--- WHAT TO WORK ON ---
1. In the poetry review, how many pages of poetry does Wild in the Plaza of Memory contain?
2. Pick up the poetry review right after its last sentence and keep writing it.

--- READING PASSAGE ---
····················
Kwame Dawes once said at a lecture at Pacific University of Oregon that in third world countries there is a larger readership for poetry: even the police read it. He was being witty, but he was also speaking to the power of poetry, its psychic anarchy, its ability to make language fresh in a time of totalitarian newspeak. In our own culture the institutional mind has rejected poetry by ignoring it instead of repressing it, and in so doing, deprived itself of something essential and salvific.” I wonder if poetry might slip underneath a CEO’s armor and trouble his sleep; and even if the popular-cultured don’t read it, so many people’s thoughts and actions are informed by poetry to suggest it is refracted into the culture by other means: say, a spirited Occupy movement, a growing tribe of people who cannot, will not fit in the shrunk medieval vision of the American right, and demand the constant renewal of language.

Poetry is by its nature political, even the poetry of poets who claim not to be political. Any good poem afflicts the comfortable by awakening them to the luminous reality just outside whatever tunnel vision comes with this or that ideology. Poetry is a spring bubbling up at the base of language, and for all the fear of poetry being a dying form, there is more of it now than there ever has been. Reading Pam Uschuk’s poems is all the evidence I need that poetry thrives: “Throw open/the windows in rooms mildewed/by the rhetoric of fear to/hear ravens invent laughter/we’ll all need at the end of our ropes.”

The ninety five pages of  poetry in Wild in the Plaza of Memory is a fugue of love, politics and nature, all growing from  one another, the three strands crackling with electricity where they touch. But these strands are never entirely separate. The ghost of Uschuk’s first and now deceased husband, a Vietnam Veteran, is reflected in the faces of two, Latino Vietnam vets, one disabled, who are in danger of being deported because “…they cannot prove which side of the border they were on.” Of her nephew, she writes that his insomnia is “the flensed finches that chatter him awake.” Here nature blooms into empathy that is for Uschuk a form of love. We are wired to the universe in such a way that what happens anywhere in it affects us, as we affect it by our actions. And this is true even of gated communities and ideologically unreachable neighborhoods. There is no getting away from the things in life that make poetry; and what is healing is that poets, through their individual root systems, grow poetry and bring it into the world with a kind of spiritual coherence: it makes forms for the energy that might otherwise be frightening, that sends the flensed finches into our dreams. Uschuk understands this and her poems testify to it.
····················
--- DATASET EXTRACT ---
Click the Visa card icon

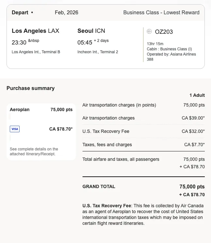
····················
--- ANSWERS TO THE TASKS ---
1. Ninety-five pages.

2.
Nature in Uschuk’s poems is beautiful and fierce. Hers is not the heavily edited nature of executives vacationing in the Bahamas. It is elemental: “Wind’s so crazy in love with dust/this afternoon she’s writing her wild middle name/on the inside of ravens’ wings.” But this ferocity is also revivifying: “My love and I enter the far grotto/slick as vulva or oiled nipples,/heat woozed, the only couple/ inside this giant geode…”

Uschuk’s poetry is erotic in the true sense of the word, which is sexual but more than sexual; it makes love to life, it loves every instance of surprise to be found amid the attempts to control it, to poison it, to make is lesser than the beings who are a part of it: “Nothing saves me but this highway/cut through a desert where old volcanoes/remake themselves according to angles/of rainlight…” These are poems to help us become most like ourselves.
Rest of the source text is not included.